The ferry was hot and packed with people traveling for the Easter holidays. A middle-aged cricket team was drinking Coronas and getting rowdy at the bar. It was 8:30 in the morning.
We hid from the crowd in the reclining chairs at the front of the boat. I tried to read a travel brochure while little kids kicked the back of my seat.
Three hours later we docked in Picton, jumped on another bus, and drove south to Nelson where we would catch the Magic Bus the next morning. The sun was shining in Nelson (sunshine capital of NZ, apparently). A girl was standing on the sidewalk wearing a body-sized sign painted with flowers and birds. She told us a backpackers called The Palace had two open beds and free breakfast. We were fried. Free breakfast sounded wonderful. We staggered up the street to the hostel, a cozy old Victorian converted into a temporary home for dirtbag hippies and German travelers.
But we were too late. All the beds were full. The manager, a soft spoken 30-something English hippie with long hair and a headscarf, ran off to check something. He bounced back to the reception desk and gave us some options. "Well. If you want, you can stay in my van. Her name is Annie, and she's only fifteen dollars a night. I just changed the duvet cover and everything." A bed and free breakfast for just fifteen bucks? Sweet as.
Here's Annie, our home for the night. She had some questionable upholstery.
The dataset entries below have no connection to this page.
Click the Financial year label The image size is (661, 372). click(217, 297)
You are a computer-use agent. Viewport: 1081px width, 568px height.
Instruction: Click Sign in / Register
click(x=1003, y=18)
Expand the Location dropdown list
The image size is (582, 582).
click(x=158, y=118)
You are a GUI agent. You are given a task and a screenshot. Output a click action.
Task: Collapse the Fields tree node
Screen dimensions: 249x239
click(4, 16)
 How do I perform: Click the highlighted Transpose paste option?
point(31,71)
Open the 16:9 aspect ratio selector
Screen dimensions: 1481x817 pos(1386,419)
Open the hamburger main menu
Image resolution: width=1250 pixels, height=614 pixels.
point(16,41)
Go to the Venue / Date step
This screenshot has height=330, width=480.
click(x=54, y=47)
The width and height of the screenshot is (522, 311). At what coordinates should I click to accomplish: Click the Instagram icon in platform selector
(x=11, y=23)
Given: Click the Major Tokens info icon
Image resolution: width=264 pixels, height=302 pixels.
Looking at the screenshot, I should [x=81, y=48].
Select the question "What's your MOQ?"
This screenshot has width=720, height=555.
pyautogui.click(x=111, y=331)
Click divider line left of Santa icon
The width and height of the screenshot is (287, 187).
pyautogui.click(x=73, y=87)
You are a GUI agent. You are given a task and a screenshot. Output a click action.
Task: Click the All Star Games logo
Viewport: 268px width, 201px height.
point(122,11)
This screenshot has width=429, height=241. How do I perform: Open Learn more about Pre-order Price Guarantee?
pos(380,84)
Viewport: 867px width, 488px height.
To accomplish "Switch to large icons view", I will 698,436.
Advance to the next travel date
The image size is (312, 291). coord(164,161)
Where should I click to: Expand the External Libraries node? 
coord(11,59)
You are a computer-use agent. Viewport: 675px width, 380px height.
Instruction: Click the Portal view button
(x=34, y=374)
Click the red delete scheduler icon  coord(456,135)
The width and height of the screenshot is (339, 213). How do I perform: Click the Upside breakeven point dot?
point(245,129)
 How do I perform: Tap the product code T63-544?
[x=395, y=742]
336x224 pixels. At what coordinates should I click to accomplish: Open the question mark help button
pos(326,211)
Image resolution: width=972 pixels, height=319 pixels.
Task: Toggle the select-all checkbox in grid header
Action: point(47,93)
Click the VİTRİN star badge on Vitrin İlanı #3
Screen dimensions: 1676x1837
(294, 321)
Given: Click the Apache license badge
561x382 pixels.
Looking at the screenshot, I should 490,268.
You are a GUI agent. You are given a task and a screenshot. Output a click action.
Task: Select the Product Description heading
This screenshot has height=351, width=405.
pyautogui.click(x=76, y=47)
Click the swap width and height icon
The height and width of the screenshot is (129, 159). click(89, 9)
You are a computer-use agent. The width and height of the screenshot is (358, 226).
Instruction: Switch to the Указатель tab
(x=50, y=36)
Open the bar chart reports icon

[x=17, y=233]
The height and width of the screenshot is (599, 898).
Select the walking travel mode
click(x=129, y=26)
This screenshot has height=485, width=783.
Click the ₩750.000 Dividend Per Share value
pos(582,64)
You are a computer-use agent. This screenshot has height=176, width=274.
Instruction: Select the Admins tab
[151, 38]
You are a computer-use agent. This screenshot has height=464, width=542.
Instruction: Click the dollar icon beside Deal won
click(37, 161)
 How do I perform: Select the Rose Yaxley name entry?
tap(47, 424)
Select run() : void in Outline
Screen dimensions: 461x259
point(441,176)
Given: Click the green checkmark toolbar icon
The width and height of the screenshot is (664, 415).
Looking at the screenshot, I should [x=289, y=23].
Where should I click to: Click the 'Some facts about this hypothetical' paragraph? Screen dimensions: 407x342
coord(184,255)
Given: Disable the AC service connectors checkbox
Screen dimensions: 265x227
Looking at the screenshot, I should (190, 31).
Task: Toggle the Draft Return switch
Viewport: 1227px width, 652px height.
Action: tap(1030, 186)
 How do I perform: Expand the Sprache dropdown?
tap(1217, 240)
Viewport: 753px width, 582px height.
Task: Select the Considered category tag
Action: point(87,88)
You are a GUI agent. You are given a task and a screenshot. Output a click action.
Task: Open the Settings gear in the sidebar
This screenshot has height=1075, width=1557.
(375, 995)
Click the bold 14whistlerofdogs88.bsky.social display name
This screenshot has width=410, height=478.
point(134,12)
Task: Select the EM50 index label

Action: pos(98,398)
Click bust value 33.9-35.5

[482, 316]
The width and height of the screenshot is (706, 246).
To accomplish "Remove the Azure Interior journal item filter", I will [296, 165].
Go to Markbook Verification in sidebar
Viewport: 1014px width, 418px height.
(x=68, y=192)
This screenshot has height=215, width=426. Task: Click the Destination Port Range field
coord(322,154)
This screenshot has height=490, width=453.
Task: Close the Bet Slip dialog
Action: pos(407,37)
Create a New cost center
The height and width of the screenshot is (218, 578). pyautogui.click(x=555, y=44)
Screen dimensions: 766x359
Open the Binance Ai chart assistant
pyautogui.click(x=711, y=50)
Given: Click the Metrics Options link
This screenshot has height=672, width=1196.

We unpacked our things in Annie and wandered around. Nelson's a sweet little city with a few small shopping streets, a Gothic-style church, a couple campgrounds, and a terrific view of the Tasman Bay. We went for a run to the geographical center of NZ - a point up on a hill overlooking Nelson - and prowled the town for some cheap dinner. We managed to find cheap Chinese food to eat in the botanical garden while the sun set.When we got back to the Palace, the staff and a bunch of semi-permanent German visitors were having a boxed wine party in the staff house. We tried to hang with them, but we were too exhausted to keep up with the Germans and their weird techno music. Our unfortunate friend Trevor couldn't find a hostel, so he crashed in our van. At midnight the three of us snuggled up in the back of Annie and fell asleep. It was one of many very romantic evenings.
Free breakfast the next morning did not disappoint. We filled up on cereal, toast, and instant coffee and chatted with some of the other folks staying there. This lady got caught up in Nelson for two weeks.
I wish we could have had more time to hang out there. The folks at The Palace were all genuinely great people, and the sunshine wasn't bad either. But the journey had to continue if we were ever going to get to Queenstown in a week. We packed up and headed out to meet up with the Magic Bus.